Ive seen 273.5 filed as a misd.
245 filed as a misd.
DUI with injuries or death filed as a misd.

What they hell are you guys doing that you were arrested, charged and convicted for a felony?

BigBamBoo
09-18-2008, 11:02 AM
.................

MudCamper
09-18-2008, 11:14 AM
It pretty damn hard to get convicted of a Felony in California. Even non wobbler straight felonies are often filed as Misdemeanors by the DA's.

Ive seen 273.5 filed as a misd.
245 filed as a misd.
DUI with injuries or death filed as a misd.

What they hell are you guys doing that you were arrested, charged and convicted for a felony?

There are 58 DAs, remember. Your mileage may vary. It also depends on whether or not your local LEOs have small-town-cop mentality. I've seen 496 and 12020 cases held on no-bail, with felony convitions.

SteveH
09-18-2008, 12:55 PM
There are 58 DAs, remember. Your mileage may vary. It also depends on whether or not your local LEOs have small-town-cop mentality. I've seen 496 and 12020 cases held on no-bail, with felony convitions.

Here 12020 is an OR offense and filed as a misdmenaor punishable by 1-year of information probation.

I've seen career crooks arrestd 30 or more times for grand theft, burglary, identity theft, ADW, ect never pick up a felony conviction.

Matt C
09-20-2008, 7:52 PM
Ok, link in the OP works now.

anthonyca
09-22-2008, 11:01 PM
Here 12020 is an OR offense and filed as a misdmenaor punishable by 1-year of information probation.

I've seen career crooks arrestd 30 or more times for grand theft, burglary, identity theft, ADW, ect never pick up a felony conviction.

Where are you located?
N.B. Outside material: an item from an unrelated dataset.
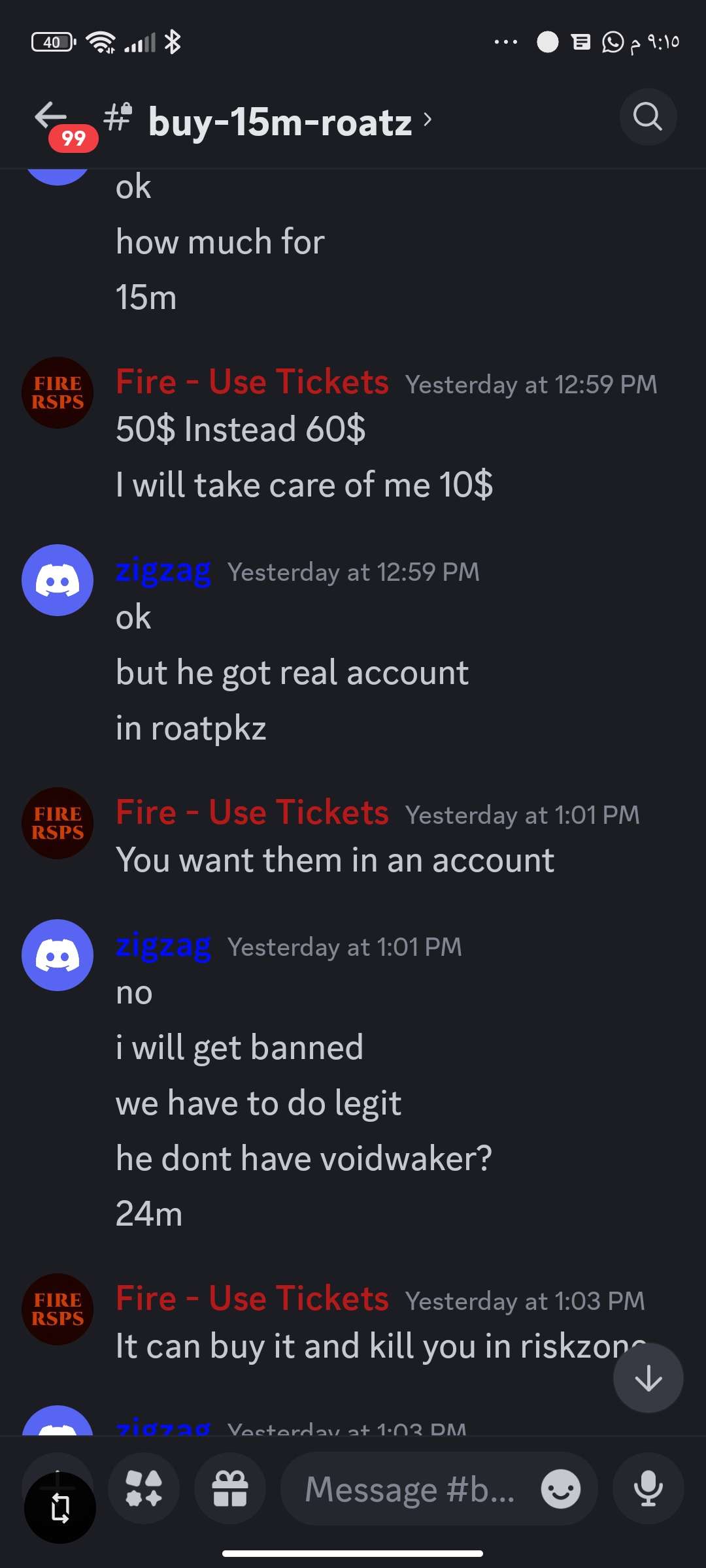Tap the screen rotation floating icon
SF is like that with most crimes but if the cops are called on you by a neighbor for dv it's game over. They will spend 10s of thousands to get your rights banned.

scr83jp
10-10-2008, 10:11 AM
Just thought I would chime in this thread, as I originally came here to read discussion on the DC vs Heller decision and spotted this thread.

Yes, Felons can get thier gun rights restored. I was convicted in 2002 of a felony, non-voilent, non-gun, non-drug related, the court even allowed me to transfer my guns that I had to a family member. who kept them for me until i completed probation (5yrs) upon succesfully completing probation, we petitioned to judge to reduce my felony to a misdemeanor, and for expungement which was granted.

2 days later, walked in gun shop, bought me my first gun in 6 years, cleared NICS. and walked out the door, 3 months later, I was issued my Concealed Weapons Permit.

So yes, some felons can have thier rights restored. Luckliy I live in a gun freindly state of Idaho.You had your felony reduced to a misd that's why your rights were restored if it had remained a felony I doubt they would be!In CA there are misdemeanors that carry a lifetime ban on firearms ownership .

scr83jp
10-10-2008, 10:22 AM
It pretty damn hard to get convicted of a Felony in California. Even non wobbler straight felonies are often filed as Misdemeanors by the DA's.

Ive seen 273.5 filed as a misd.
245 filed as a misd.
DUI with injuries or death filed as a misd.

What they hell are you guys doing that you were arrested, charged and convicted for a felony?
I worked in the court systems in NYS & CA for 37 years saw lots of felony convictions that added to the corrections population. There are misdemeanor convictions in Cal that can cause a lifetime ban on firearms possession .

Xerxes
10-26-2008, 8:58 PM
I read this whole thread because a friend at work is going through this same thing.

His situation.

When he was 18 he committed an armed robbery with someone else and was convicted of aggravated robbery due to not having a weapon or making the threats. This was in Louisiana 34 years ago. He received a three year sentence, got out in one, received a pardon from the governor after five more years due to him becoming a minister and doing work with the prison lot.

Fast forward 34 years.

He is still ministering at his congregation, even gets to marry folks. He is very religious, works with drug addicts, never becomes angry. At his day job going hunting is popular so he thought why not and tried to buy a firearm. He filled out the form NO for felony conviction due to the governor's pardon.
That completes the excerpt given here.